What do Miguel Marin of Nicaragua and Marcel Garçon of Haiti have in common? They may be from different countries, cultures, and languages, but both are leaders in their respective communities working to promote local, sustainable, and more just agricultural practices.
Miguel and Marcel formed the panel “An Ecology of Liberation: Communities Practicing Sustainable Agriculture Right Now,” sponsored by the Quixote Center and part of the Latin America and Caribbean track coordinated by the Latin America Working Group at Ecumenical Advocacy Days 2013. The eleventh annual conference, held April 5-8, 2013, gathered over 700 members and supporters of the ecumenical Christian community from around the U.S. and world. This year’s theme of food justice sparked dialogue on ending hunger, improving nutrition, creating fair and sustainable food systems, and conserving the environment. The conference culminated in a day of lobbying on Capitol Hill for a full, multi-year reauthorization of a farm bill that would support hunger assistance, local food, and conservation programs in the U.S. and abroad. In their panel, Miguel and Marcel provided examples of invaluable local farming initiatives that benefit from such international support to get started in places where hunger is a daily battle.

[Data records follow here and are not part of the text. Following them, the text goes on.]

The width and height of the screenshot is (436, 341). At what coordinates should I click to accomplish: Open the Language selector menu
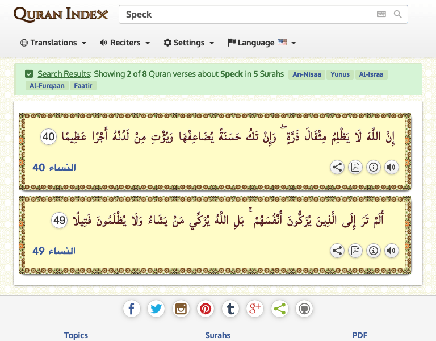coord(261,43)
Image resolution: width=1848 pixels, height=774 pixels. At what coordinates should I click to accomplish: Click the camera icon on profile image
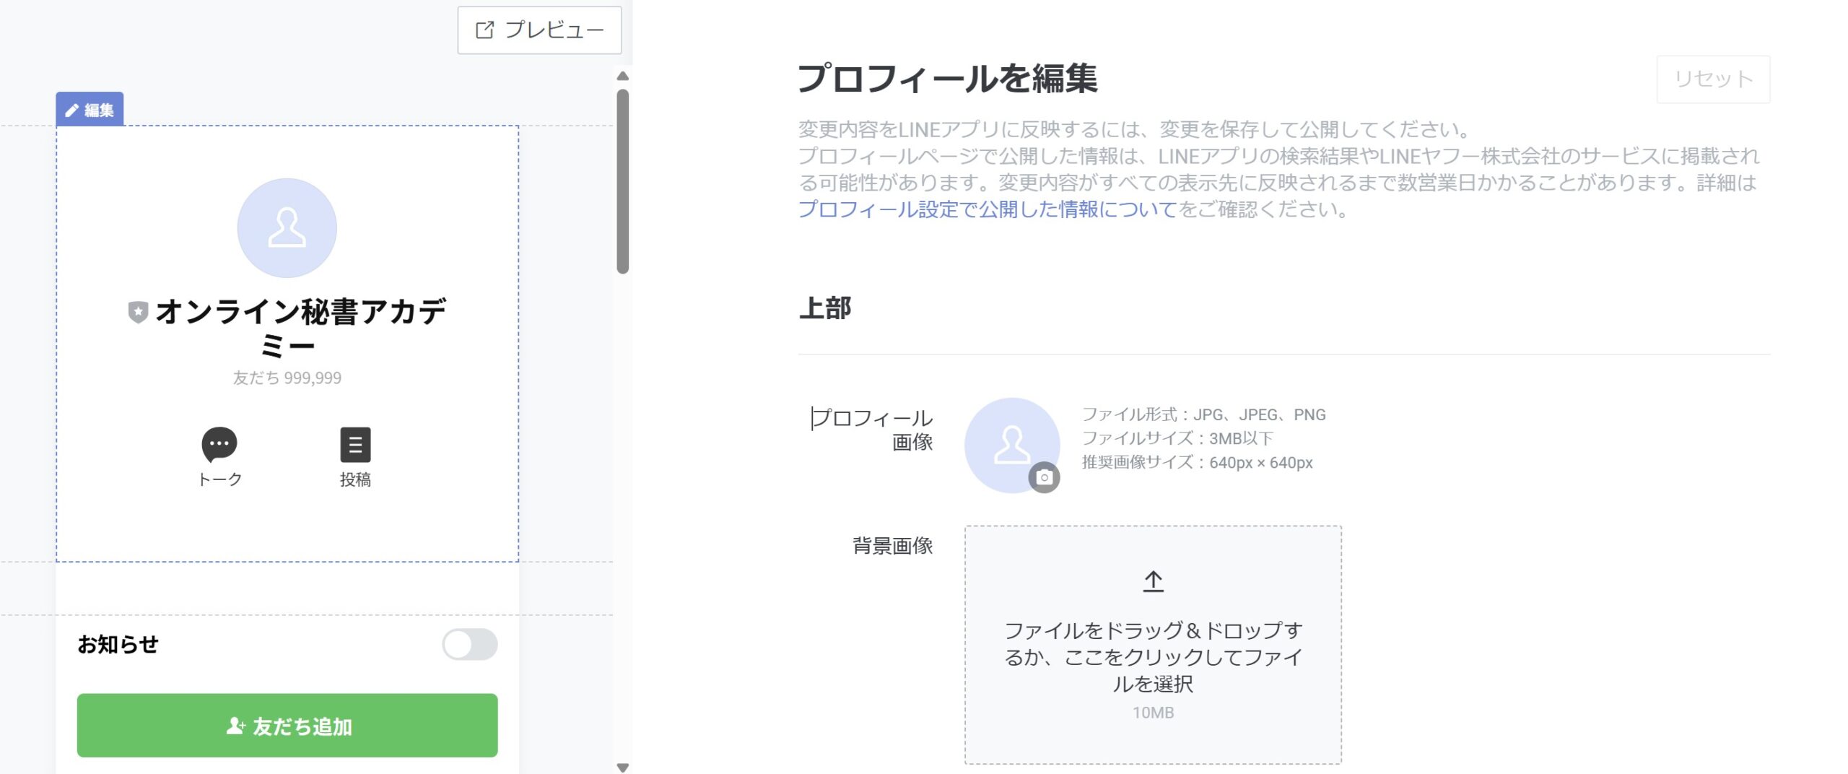point(1044,477)
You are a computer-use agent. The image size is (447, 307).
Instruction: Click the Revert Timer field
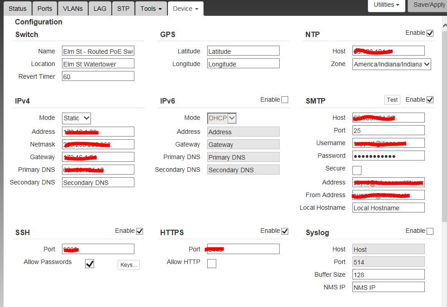pos(98,76)
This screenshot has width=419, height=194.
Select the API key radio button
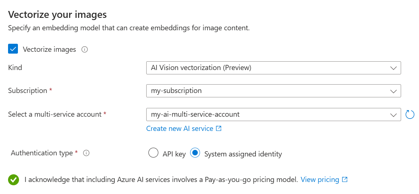[153, 153]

Marcel Garçon works as a community organizer for sustainable agriculture in Gros Morne, Haiti. Rural Haiti has suffered deforestation, climate destruction, and complete political marginalization. As Marcel said, “In Haiti, food is a luxury.” Campesinos grow the food that is sold to the cities and are left with nothing to eat. Meanwhile, as he put it, the government does not consider the problems of the campesinos to be its own. In community groups, the 2000 members of Marcel´s organization present a local organic alternative approach to agriculture, protect and reforest the environment, and raise small livestock. By growing courtyard gardens women have been able to grow food for their family and sell the surplus. The organization has planted 60,000 trees per year, with the goal of reaching 100,000 per year. Since farming relies on an unpredictable climate, the group has created goat and chicken programs to provide families with backup economic insurance.
As EAD participants reflected on U.S. and world hunger and the harm committed by corporate agribusiness policies, Miguel and Marcel’s leadership and strides toward justice in their communities provided seeds of hope for better practices in the future.